Akumulator o pojemności 32,3 kWh, czyli blisko dwukrotnie większej wcześniej, można ładować na trzy sposoby - ze zwykłej sieci energetycznej i gniazdka w domu (wówczas czas ładowania akumulatora od 0 do 100 procent pojemności wynosi 16 godzin), przy pomocy Wallboxa (czas ładowania skraca się do 5,5 godziny) oraz za pośrednictwem szybkiej ładowarki (wtedy czas ładowania akumulatora od 0 do 80 procent pojemności wynosi mniej niż godzinę).
Dzięki seryjnej aplikacji We Connect przy pomocy smartfona kierowca może kontrolować nie tylko informacje na temat przebiegu każdej trasy (prędkość, zużycie i odzysk energii) czy sprawdzić położenie samochodu, ale również zaprogramować godzinę rozpoczęcia i końca ładowania akumulatora oraz czas uruchomienia klimatyzacji, aby schłodzić wnętrze pojazdu przed rozpoczęciem podróży.
Skąd tak znaczny spadek ceny?
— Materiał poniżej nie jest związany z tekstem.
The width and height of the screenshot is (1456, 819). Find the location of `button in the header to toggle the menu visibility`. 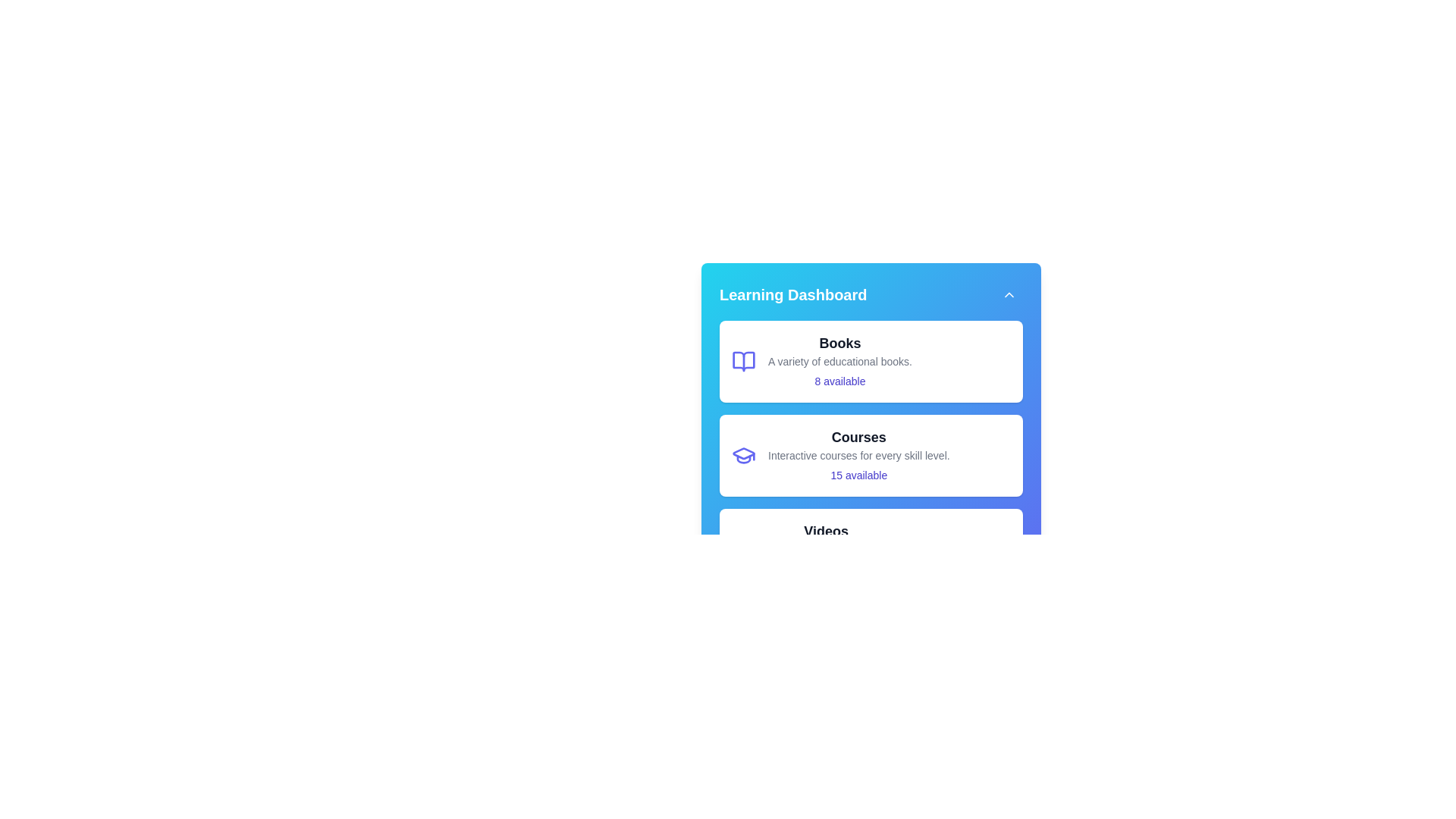

button in the header to toggle the menu visibility is located at coordinates (1009, 295).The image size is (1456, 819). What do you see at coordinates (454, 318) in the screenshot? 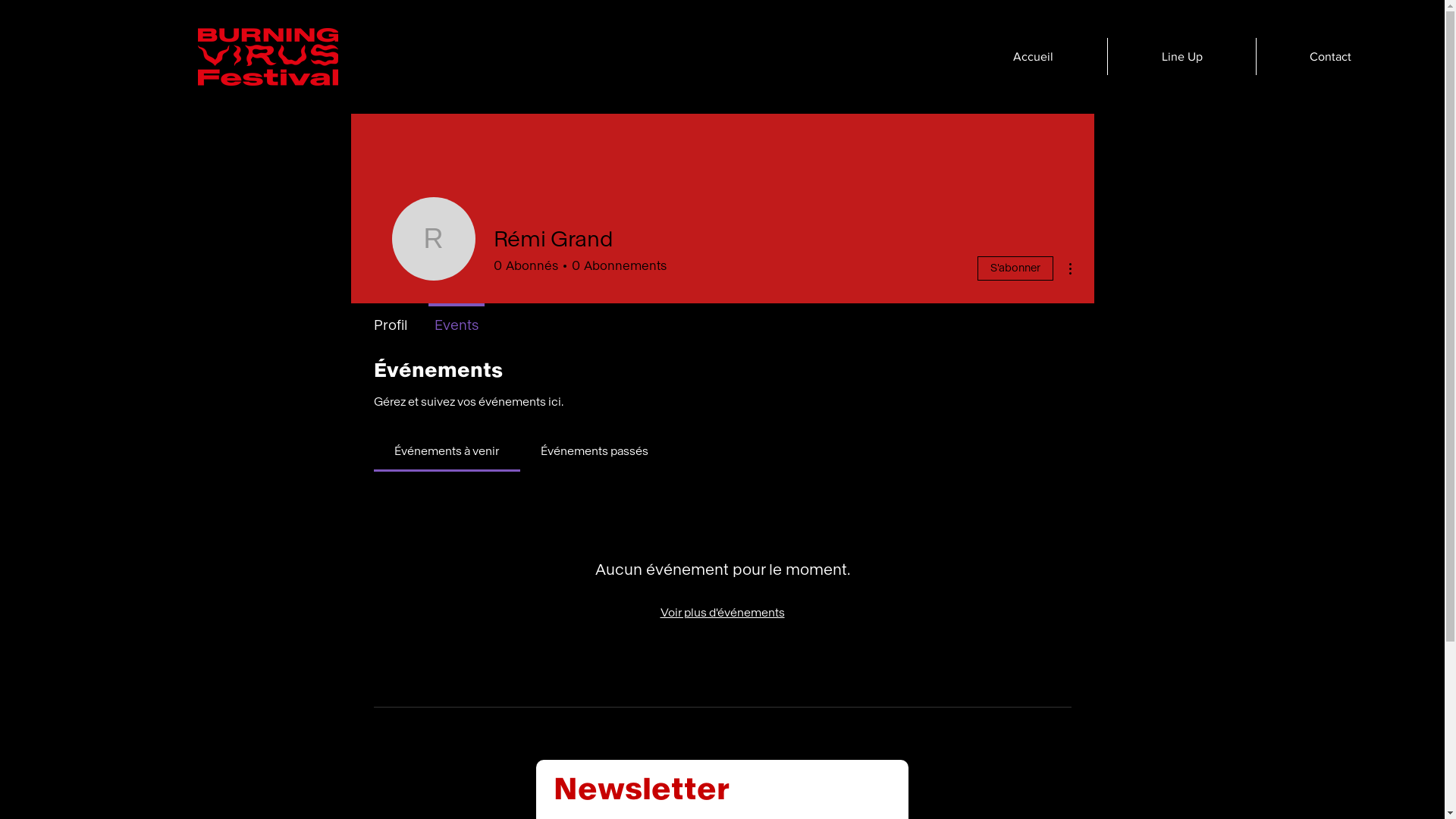
I see `'Events'` at bounding box center [454, 318]. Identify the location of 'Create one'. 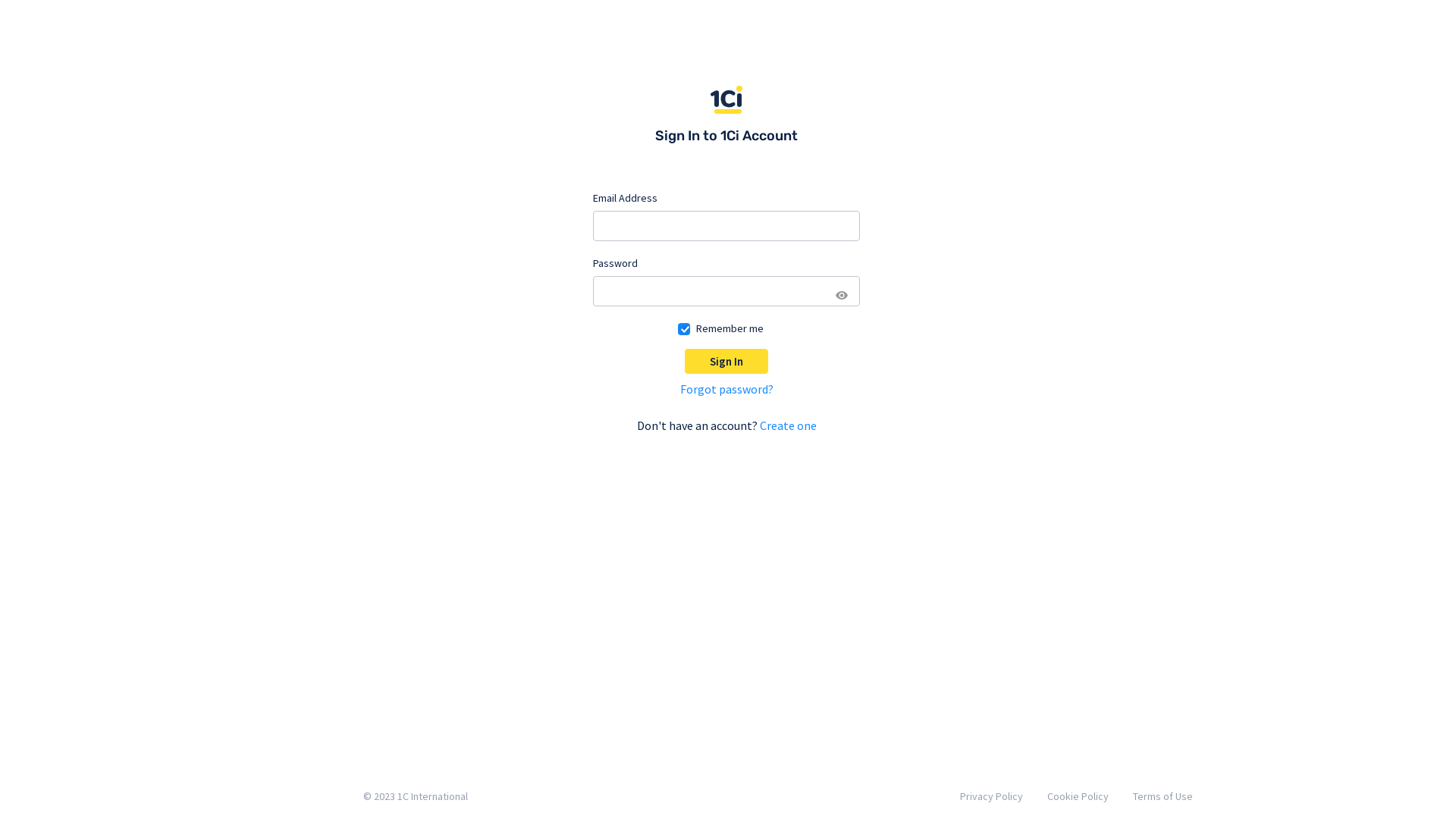
(760, 425).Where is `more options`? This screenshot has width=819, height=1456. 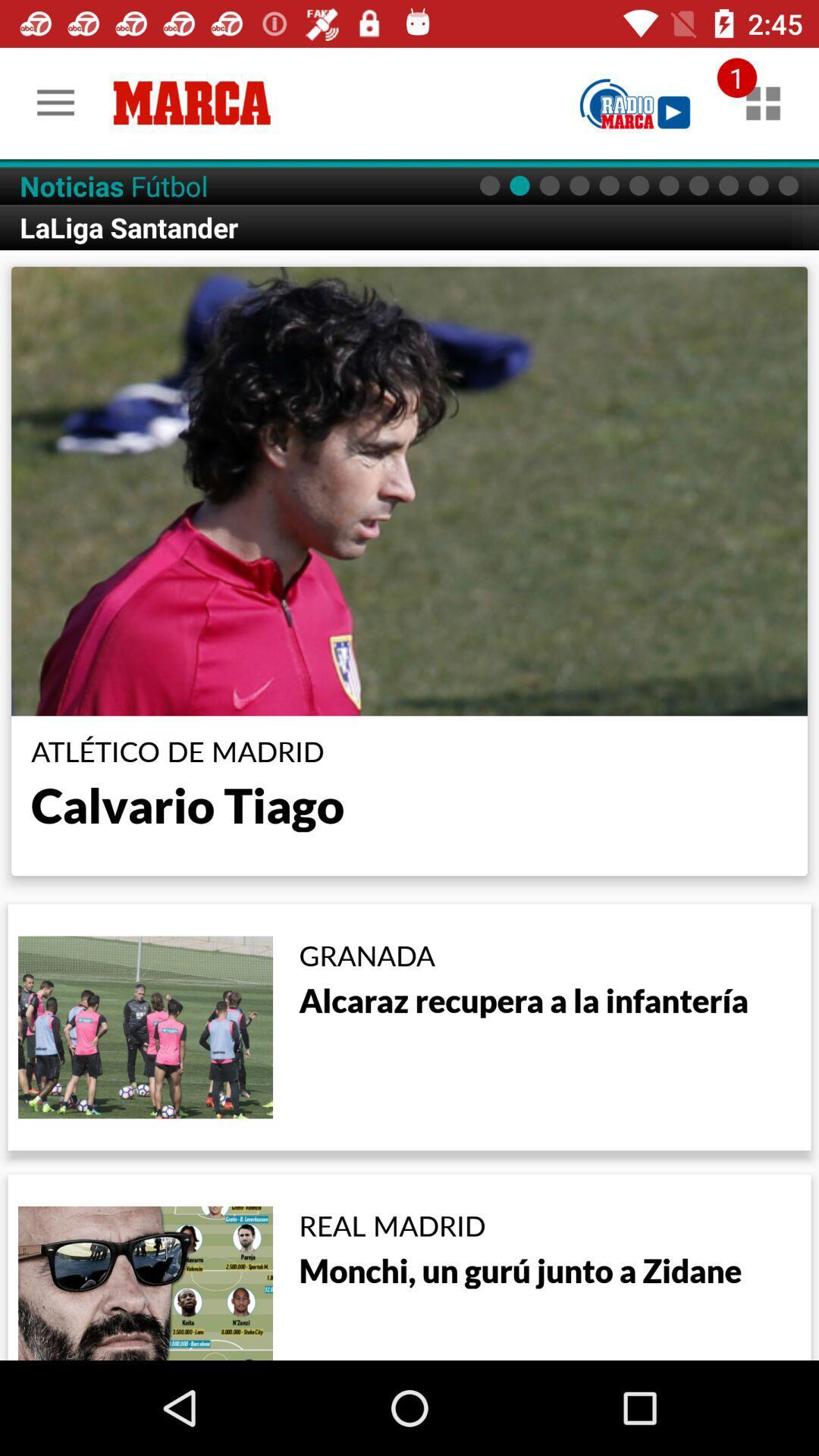 more options is located at coordinates (763, 102). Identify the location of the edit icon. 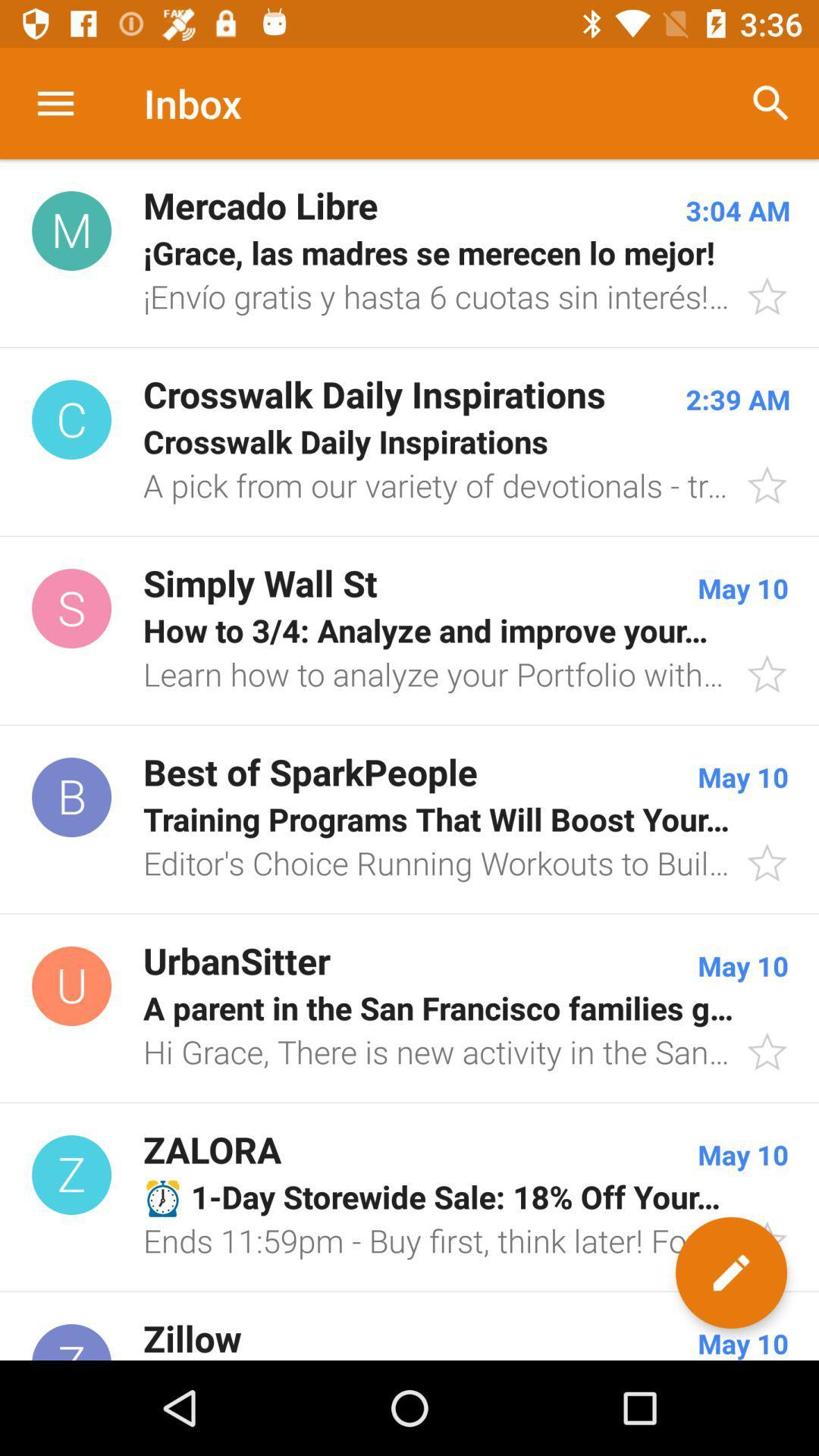
(730, 1272).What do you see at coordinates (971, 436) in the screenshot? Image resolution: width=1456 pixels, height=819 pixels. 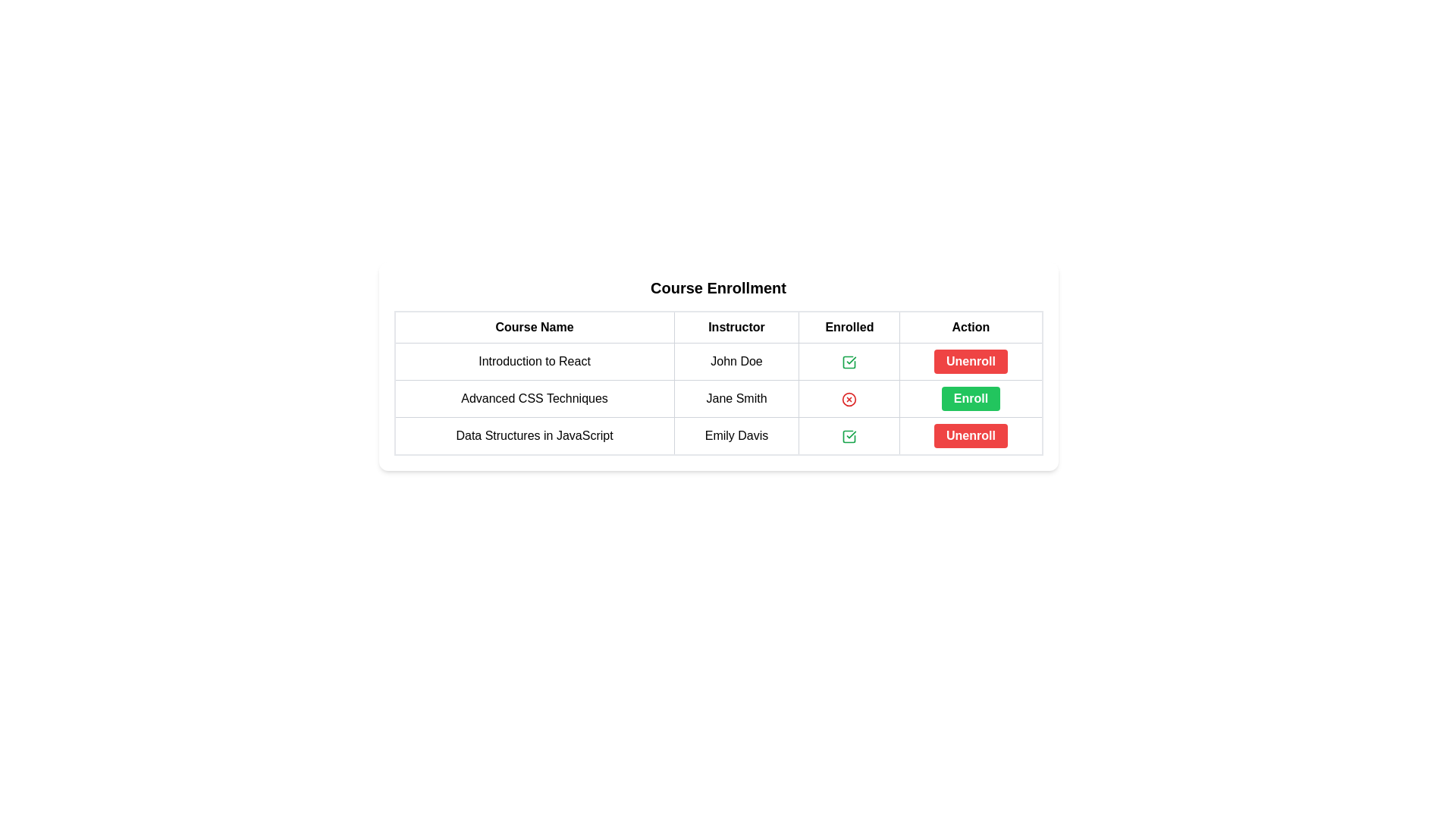 I see `the red 'Unenroll' button located in the 'Action' column of the last row of the course information table to initiate the unenrollment process` at bounding box center [971, 436]. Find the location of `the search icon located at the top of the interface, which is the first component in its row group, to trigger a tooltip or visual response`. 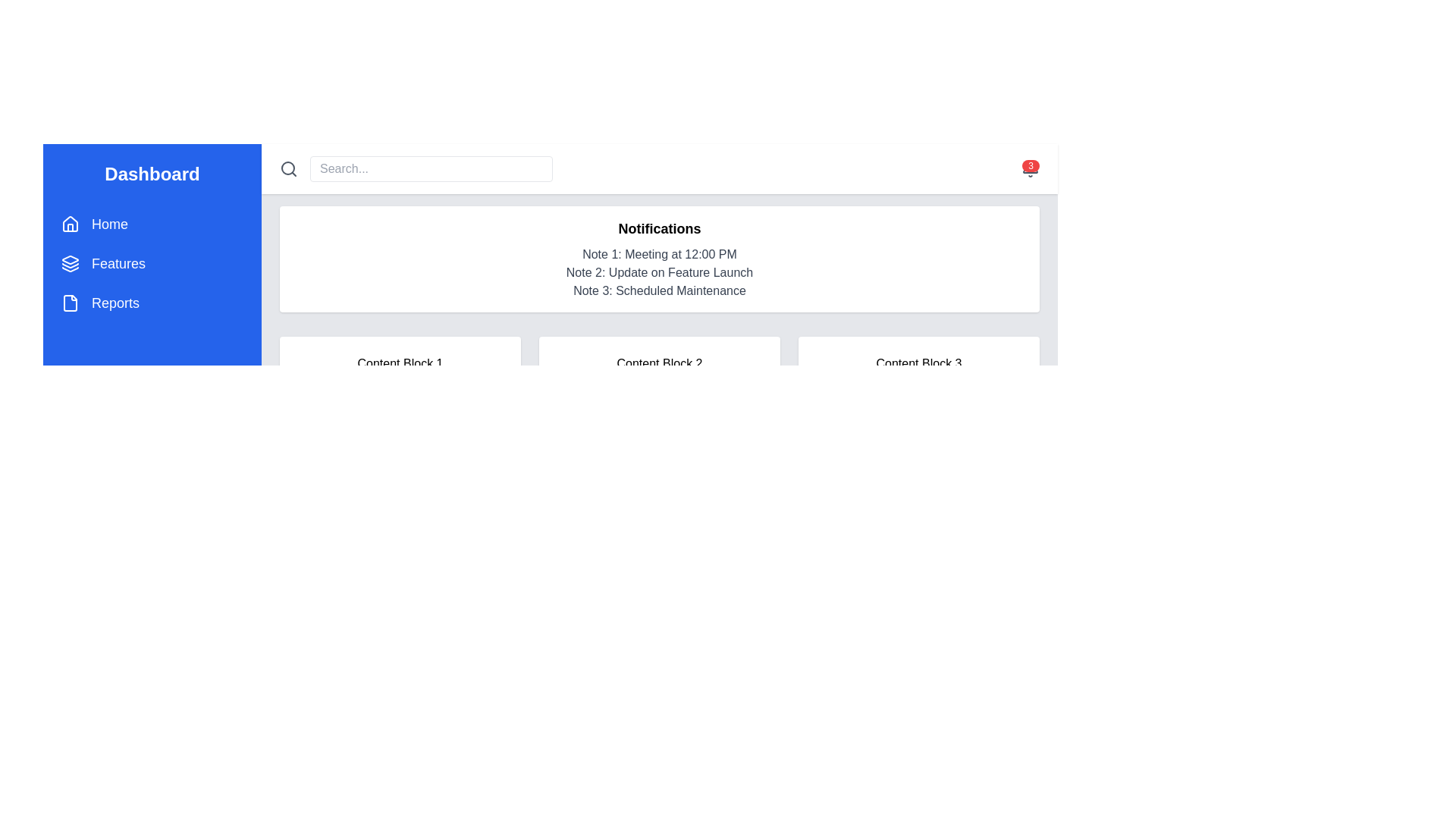

the search icon located at the top of the interface, which is the first component in its row group, to trigger a tooltip or visual response is located at coordinates (288, 169).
Wg producenta wynika to z faktu, że e-up! będzie produkowany w dużej liczbie egzemplarzy. Volkswagen zamierza sprzedawać znacznie więcej samochodów elektrycznych. W wypadku czterodrzwiowego e-up! liczba produkowanych aut - według prognoz - również ma być znacznie większa niż w wypadku poprzednika.